Pierre Matignon (11 February 1943 – 1 November 1987) was the French racing cyclist is famous for finishing in last place in the 1969 Tour de France but winning one of its most prestigious stages alone while fighting off eventual race winner Eddy Merckx.

==Background==
Pierre Matignon was a little-known rider in the Frimatic-De Gribaldy team during the Tour de France of 1969. As an amateur he had won a stage in the 1962 Tour de l'Avenir, the shorter version of the Tour de France for amateurs and semi-professionals. He had a modest career apart from that, with second and third places and a win at Brigueuil-le-Chantre in 1966 He then turned professional for a team run by the former rider, Louis Caput, who entered him for the Tour de France in his first season.

==1969 Tour de France==
The 1969 Tour de France had been an exceptional race and more than a third of the 130 starters had already dropped out by the 20th stage. Among those who had gone home were stars: they included Roger De Vlaeminck, Rik Van Looy and Luis Ocaña. The winner three years earlier, Lucien Aimar, was more than an hour behind. Jan Janssen, the winner in 1968, was at 48 minutes.
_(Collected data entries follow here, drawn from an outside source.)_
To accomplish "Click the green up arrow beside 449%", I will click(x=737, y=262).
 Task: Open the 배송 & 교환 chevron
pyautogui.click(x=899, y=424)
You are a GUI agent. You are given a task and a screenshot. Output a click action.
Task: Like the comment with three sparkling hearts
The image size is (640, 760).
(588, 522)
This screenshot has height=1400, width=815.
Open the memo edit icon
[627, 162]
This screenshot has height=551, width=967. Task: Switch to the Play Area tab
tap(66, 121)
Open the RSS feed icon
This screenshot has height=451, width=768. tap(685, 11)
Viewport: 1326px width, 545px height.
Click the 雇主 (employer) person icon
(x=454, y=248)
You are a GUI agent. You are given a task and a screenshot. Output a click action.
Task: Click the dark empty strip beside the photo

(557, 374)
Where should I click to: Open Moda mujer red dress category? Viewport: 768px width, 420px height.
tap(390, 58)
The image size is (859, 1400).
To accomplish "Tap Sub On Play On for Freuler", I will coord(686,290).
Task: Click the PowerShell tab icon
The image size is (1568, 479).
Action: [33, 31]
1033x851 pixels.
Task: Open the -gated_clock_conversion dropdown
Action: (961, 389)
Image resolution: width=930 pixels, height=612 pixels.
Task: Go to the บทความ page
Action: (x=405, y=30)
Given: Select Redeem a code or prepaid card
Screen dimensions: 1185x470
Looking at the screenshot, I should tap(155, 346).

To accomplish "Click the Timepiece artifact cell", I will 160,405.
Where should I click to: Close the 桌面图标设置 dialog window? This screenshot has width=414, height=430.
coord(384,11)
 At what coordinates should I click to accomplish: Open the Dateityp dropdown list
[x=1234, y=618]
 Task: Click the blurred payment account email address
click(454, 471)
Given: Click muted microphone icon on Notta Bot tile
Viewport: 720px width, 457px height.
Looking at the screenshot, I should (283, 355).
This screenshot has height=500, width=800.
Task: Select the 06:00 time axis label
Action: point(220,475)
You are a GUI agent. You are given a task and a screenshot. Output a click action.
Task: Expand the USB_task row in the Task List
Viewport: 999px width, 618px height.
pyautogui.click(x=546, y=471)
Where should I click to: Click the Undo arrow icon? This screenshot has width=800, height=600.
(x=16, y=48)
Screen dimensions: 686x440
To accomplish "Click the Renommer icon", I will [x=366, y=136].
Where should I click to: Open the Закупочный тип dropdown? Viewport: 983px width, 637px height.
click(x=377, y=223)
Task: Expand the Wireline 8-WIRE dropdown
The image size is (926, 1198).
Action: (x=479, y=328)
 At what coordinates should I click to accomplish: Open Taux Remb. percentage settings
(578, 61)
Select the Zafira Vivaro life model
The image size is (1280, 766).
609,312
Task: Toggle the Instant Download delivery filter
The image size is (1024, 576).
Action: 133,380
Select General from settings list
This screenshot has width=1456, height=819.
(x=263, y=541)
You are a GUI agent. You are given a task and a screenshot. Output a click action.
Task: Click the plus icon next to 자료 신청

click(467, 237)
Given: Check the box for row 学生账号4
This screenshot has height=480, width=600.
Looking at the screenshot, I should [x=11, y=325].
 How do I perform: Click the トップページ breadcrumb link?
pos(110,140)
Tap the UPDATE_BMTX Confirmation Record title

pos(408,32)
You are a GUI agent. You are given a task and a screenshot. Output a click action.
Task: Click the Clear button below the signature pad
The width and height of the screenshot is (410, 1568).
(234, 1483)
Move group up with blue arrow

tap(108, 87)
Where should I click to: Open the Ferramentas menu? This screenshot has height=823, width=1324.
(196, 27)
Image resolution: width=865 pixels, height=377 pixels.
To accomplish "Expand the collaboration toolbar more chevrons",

Those still riding, however, included Eddy Merckx, who led the race, the Frenchmen Raymond Poulidor and Roger Pingeon and the Italian, Felice Gimondi.

Matignon was 86th and last, three hours behind the leader. For much of the race he had competed not to win but to finish last, because the lanterne rouge - the back light of the race - often profited from sympathy in the contracts for round-the-houses races that followed the Tour. In that competition, he was challenged by André Wilhem of the rival Sonolor team. On the 20th day, from Brive to the summit of the Puy-de-Dôme near Clermont-Ferrand, Wilhem realised he could not go slower than Matignon and so he attacked right from the start.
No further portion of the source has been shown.